Engineering decisions underpin accessible experiences. On the front-end, choose frameworks and libraries that support semantic HTML and accessible patterns, rather than libraries that prioritise aesthetics over behaviour. Enforce linting rules and pre-commit hooks that catch basic issues. Prefer native HTML elements for controls—buttons, links, inputs—over custom components, and when custom components are necessary, implement them according to the ARIA Authoring Practices with careful attention to keyboard interaction models.

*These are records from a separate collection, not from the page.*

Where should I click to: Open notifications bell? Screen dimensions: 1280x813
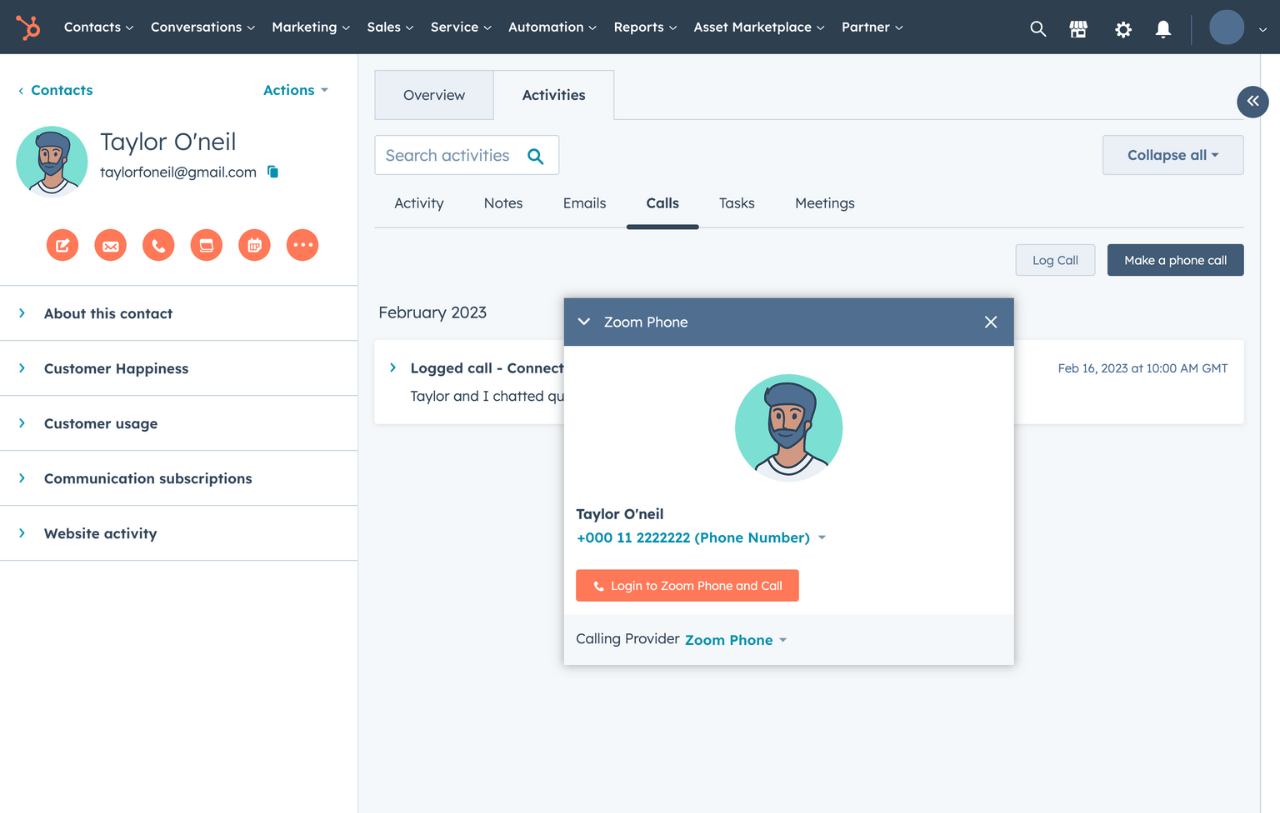[1163, 29]
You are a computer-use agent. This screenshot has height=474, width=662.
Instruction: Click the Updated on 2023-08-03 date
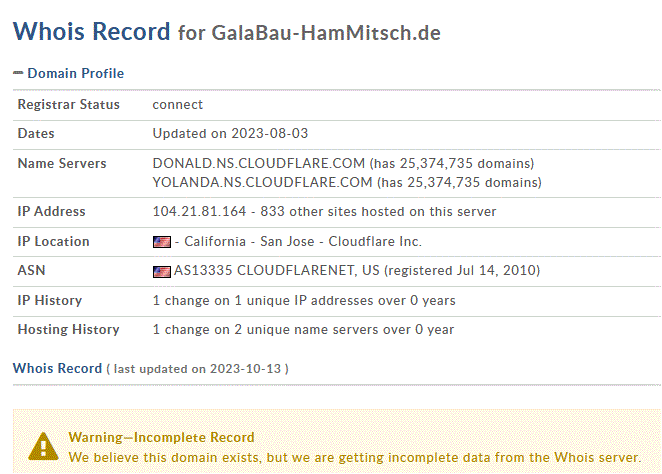pyautogui.click(x=230, y=133)
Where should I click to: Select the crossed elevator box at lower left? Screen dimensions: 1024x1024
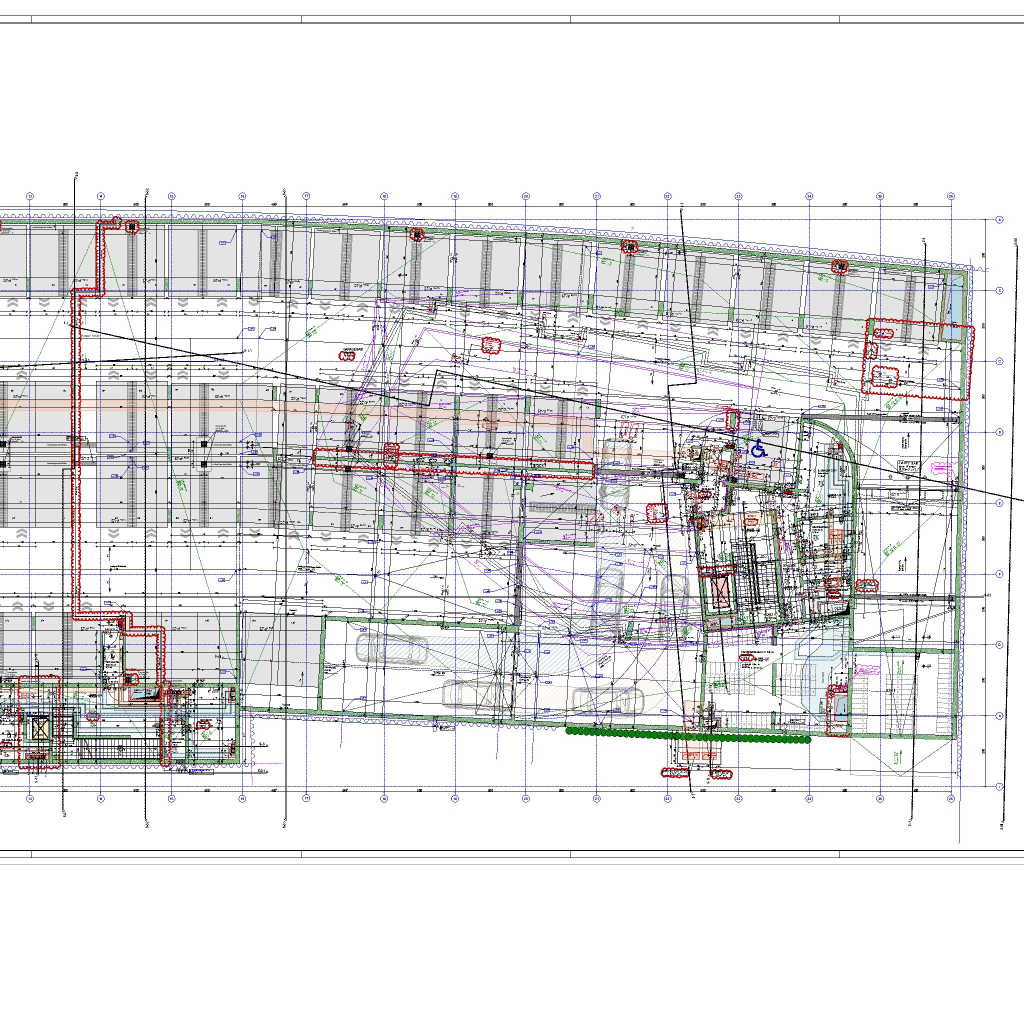(x=39, y=730)
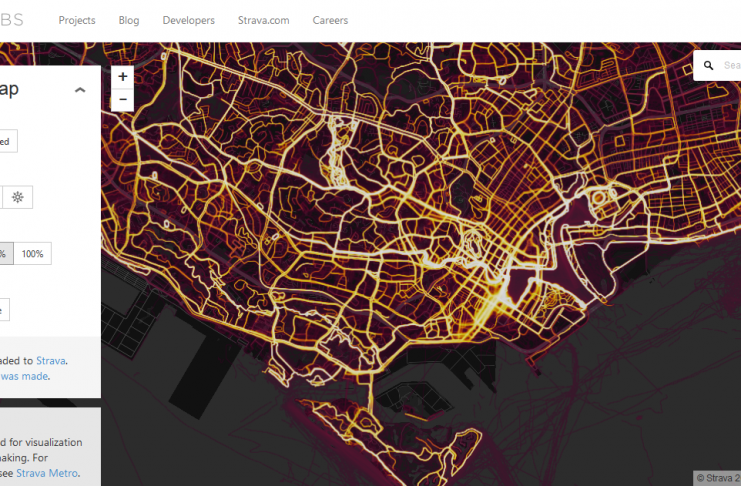The image size is (741, 486).
Task: Click the button left of the snowflake icon
Action: pos(1,198)
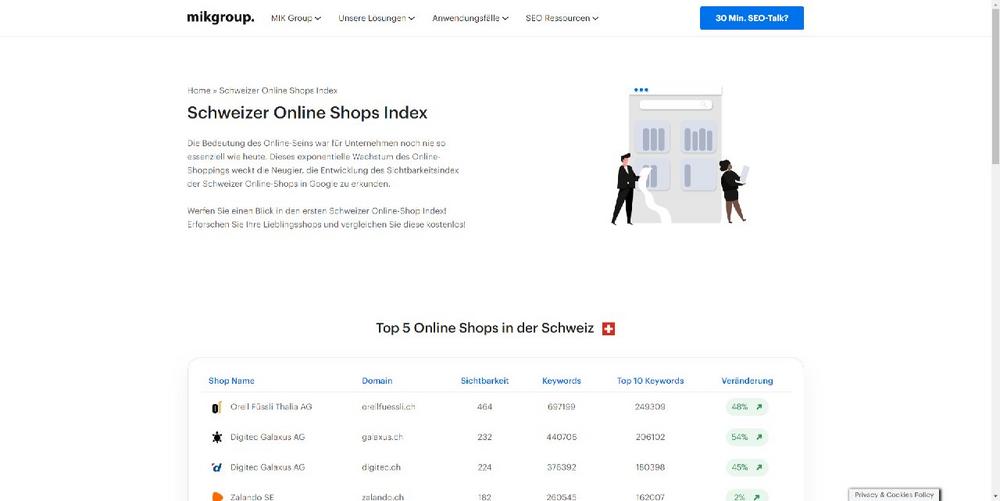The image size is (1000, 501).
Task: Open the Privacy & Cookies Policy bar
Action: 894,495
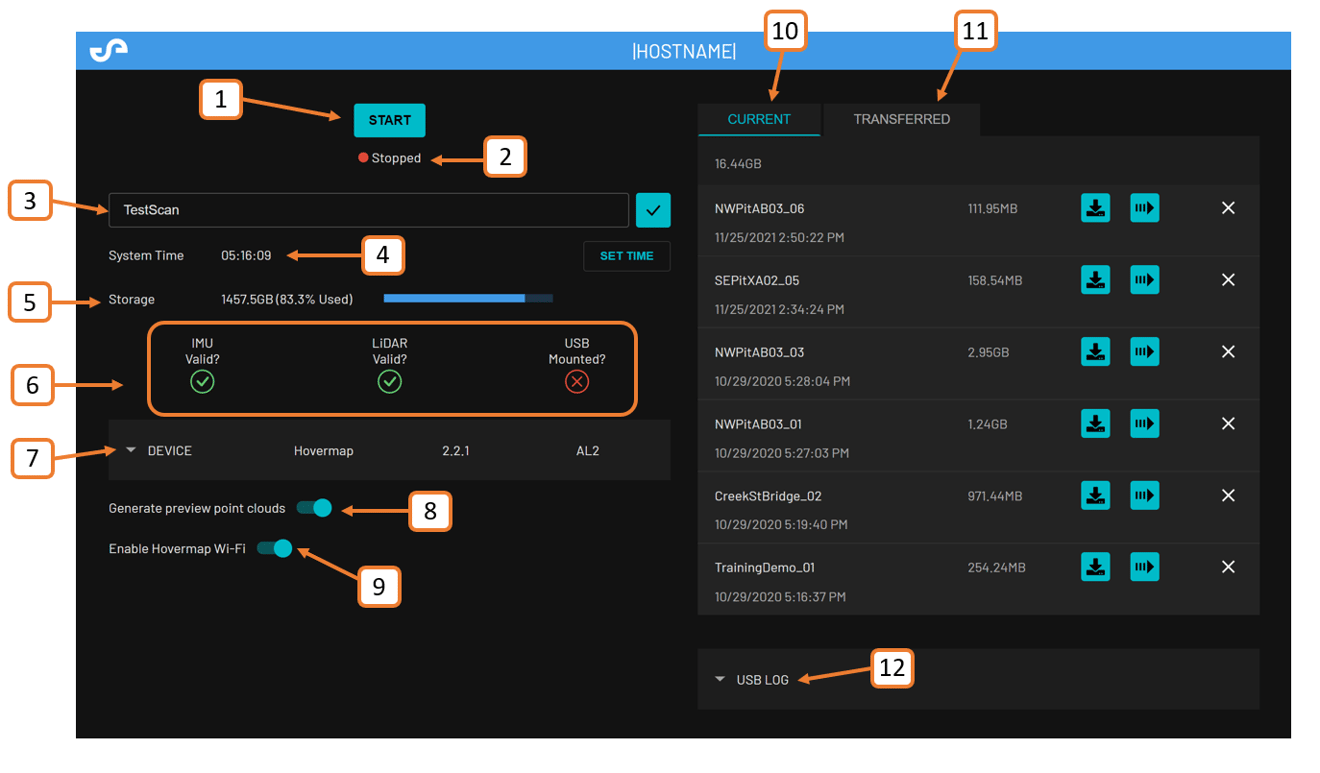Click the Hovermap logo in the header
The width and height of the screenshot is (1320, 773).
(110, 50)
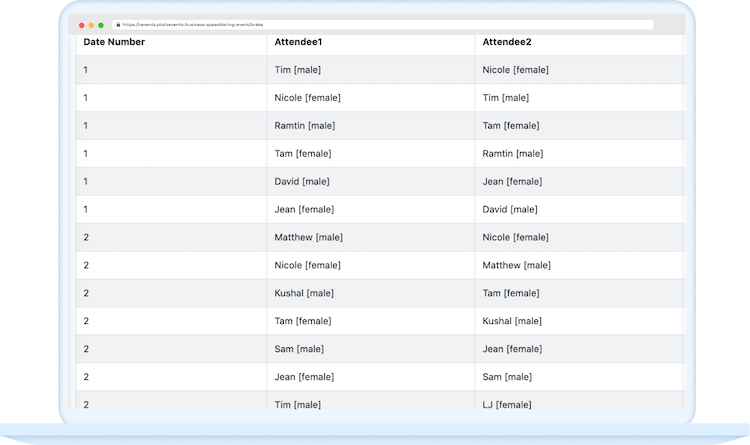Select the LJ [female] cell
The image size is (750, 445).
[x=506, y=404]
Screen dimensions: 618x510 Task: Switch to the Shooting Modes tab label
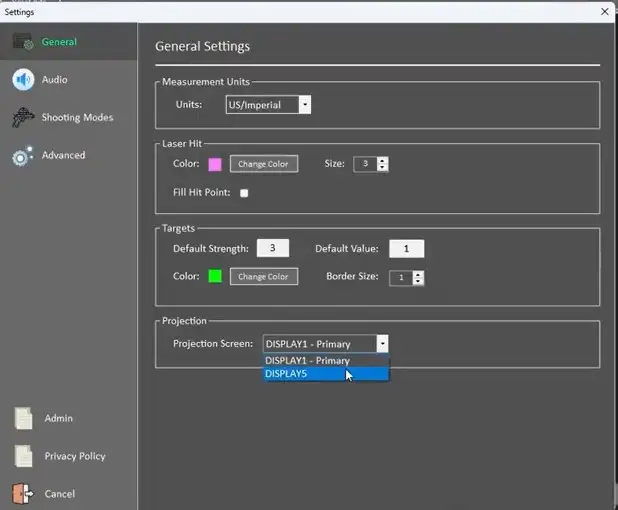(77, 118)
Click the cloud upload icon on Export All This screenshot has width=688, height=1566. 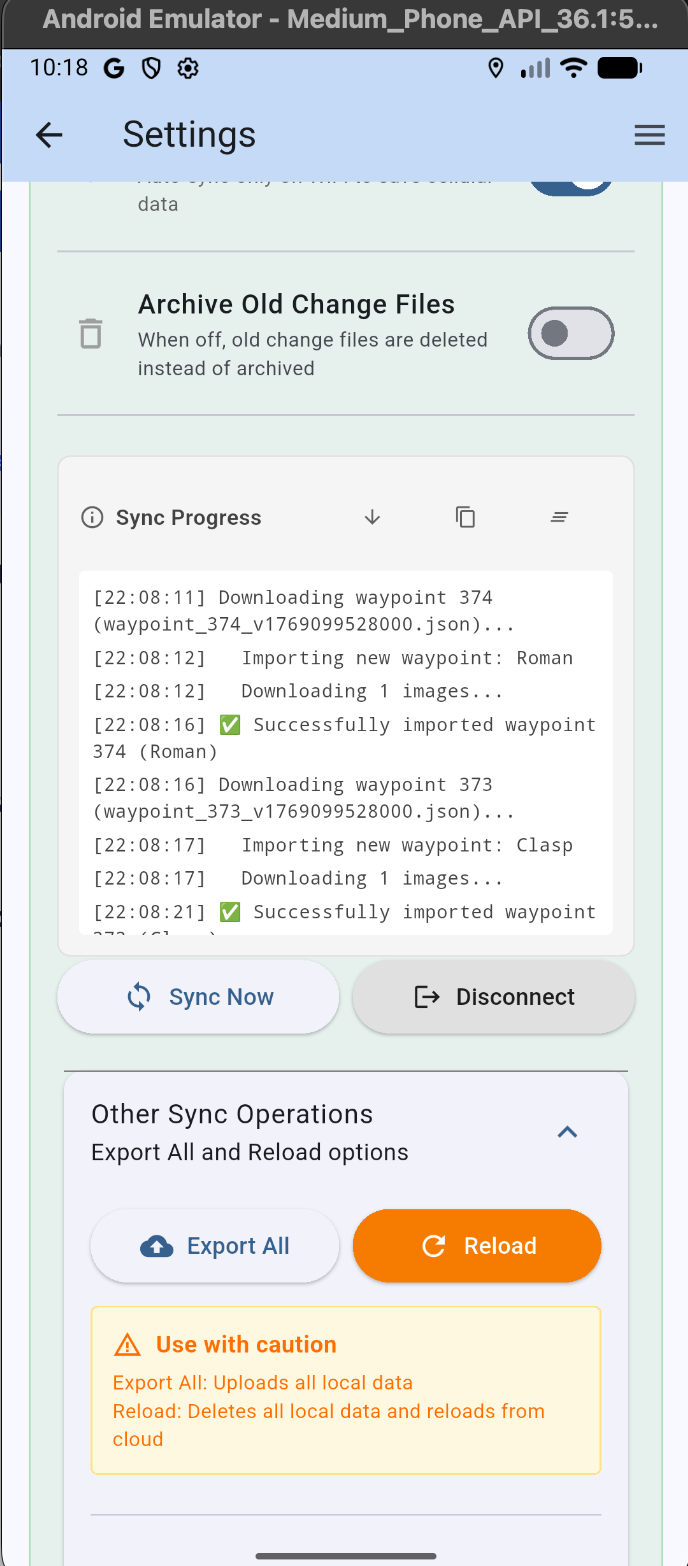[156, 1246]
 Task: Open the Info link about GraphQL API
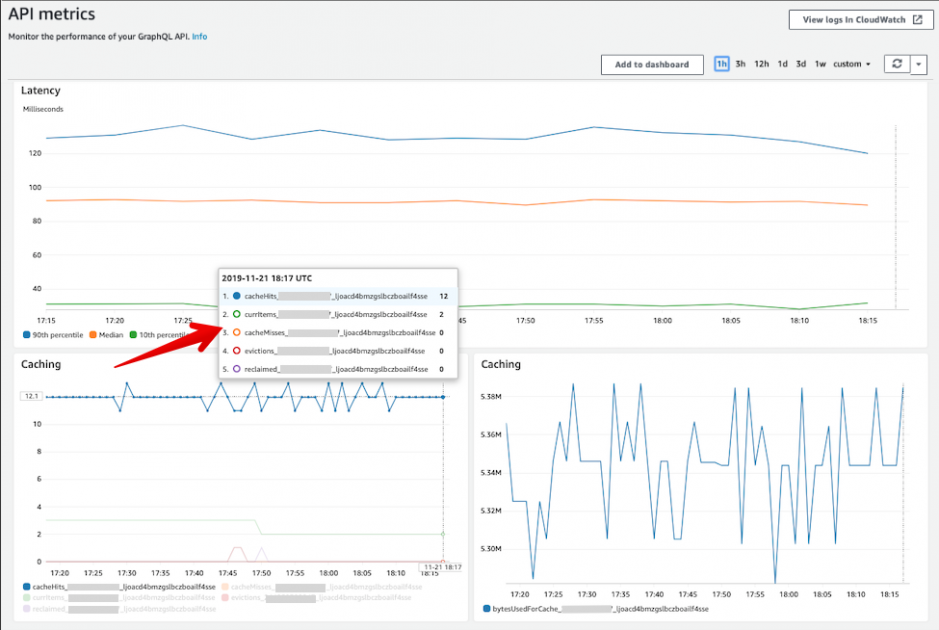pyautogui.click(x=200, y=36)
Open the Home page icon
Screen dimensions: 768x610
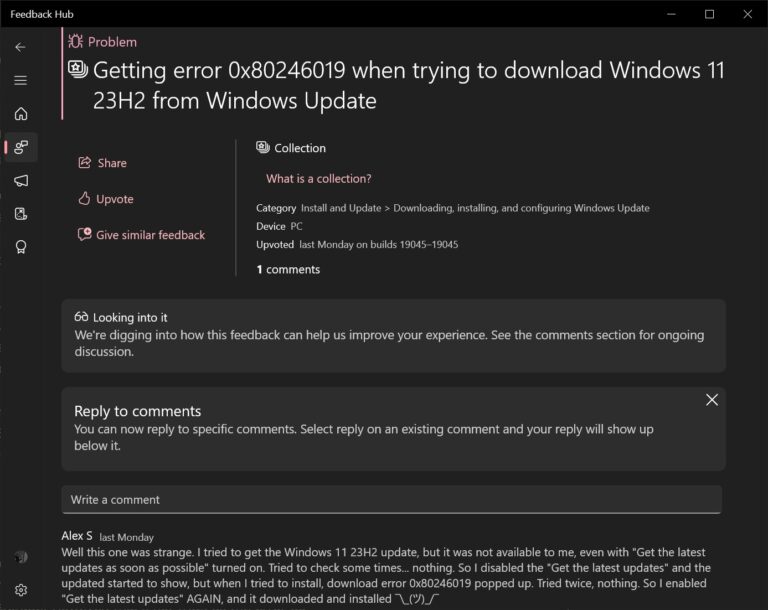click(21, 114)
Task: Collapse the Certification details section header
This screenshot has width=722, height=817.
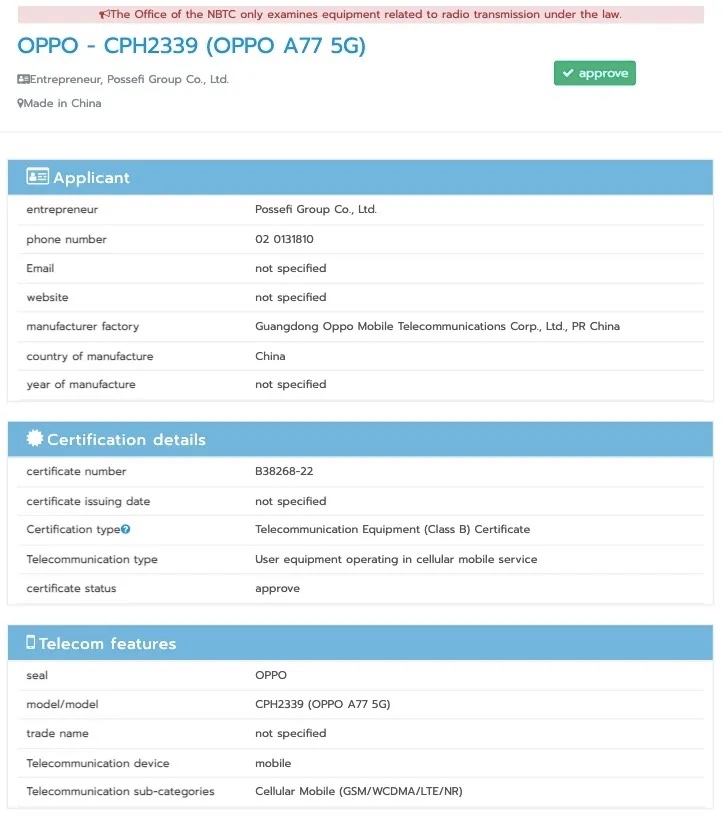Action: (360, 439)
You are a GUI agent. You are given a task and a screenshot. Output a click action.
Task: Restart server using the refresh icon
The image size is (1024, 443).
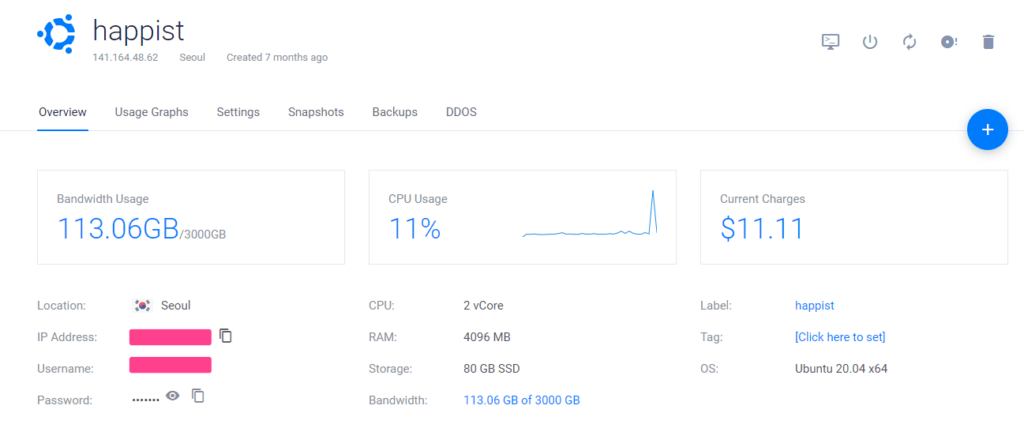pos(909,42)
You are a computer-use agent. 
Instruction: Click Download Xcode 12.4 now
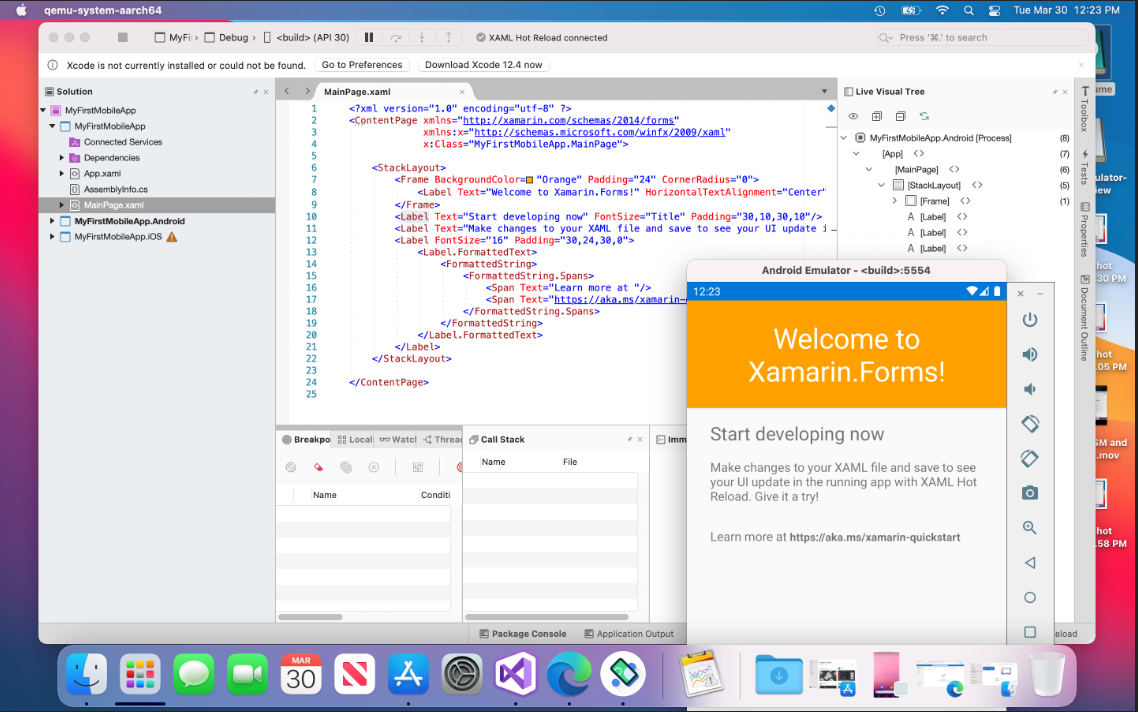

On the back-end, design APIs that support accessible front-ends: provide consistent validation messages, meaningful error codes, and predictable response shapes. Performance matters to accessibility. Slow interfaces increase cognitive load and lead to timeouts for users who need extra time to complete tasks. Optimise for fast first meaningful paint, minimise cumulative layout shift, and avoid long tasks that block the main thread—especially on lower-spec devices common among carers and community staff. Provide fallbacks for JavaScript-heavy interactions so that critical tasks remain usable if scripts fail or are restricted.
Testing should reflect the reality of your stack. Unit tests can verify ARIA attributes and focus behaviour for components; integration tests can simulate keyboard navigation through flows; end-to-end tests can assert the presence of accessible names and roles for critical controls. However, do not assume automated tests capture everything. Manual checks with screen readers, voice control and magnification remain essential, particularly for custom controls and dynamic updates.
Digital health ecosystems are rarely built by a single team. Trusts and ICBs procure and integrate multiple systems—EPRs, LIS, e-prescribing, appointment systems, portals and apps. Accessibility must therefore be part of procurement and contract management. Specifications should require conformance to WCAG at the agreed level, but also insist on evidence: accessibility statements, results of independent audits, descriptions of assistive technology coverage, and plans for remediation. Importantly, contracts should make accessibility a living obligation with service levels, not a one-off deliverable.
When integrating systems, insist on accessible SSO flows and embedded components. A vendor’s standalone product may be accessible, but its embedded version inside your portal may not inherit the necessary semantics or focus management. During pilots and rollouts, include accessibility checks in entry and exit criteria and in “go/no-go” gates for release. Work with vendors to build shared roadmaps for accessibility improvements, and recognise that progress is faster when teams collaborate on design and code, not just documents.
Meeting WCAG and NHS standards is the starting line, not the finish. To sustain accessibility across the life of a digital health service, treat it as a product capability that compounds over time. Document what works, codify patterns, and make accessible defaults the easy path. Invest in inclusive research and keep your panels warm. Publish honest accessibility statements and update them as you improve. Integrate accessibility checks into your pipelines and rituals so that regressions are caught close to the work. When you procure or integrate, hold partners to the same standard, and collaborate on improvements rather than attempting to police them from the sidelines.
Most importantly, keep the people who rely on your service at the centre of your decisions. Accessibility is not a checklist; it is a commitment to design for the full range of human ability and circumstance. In digital health, that commitment is the difference between a product that merely exists and a service that genuinely delivers care.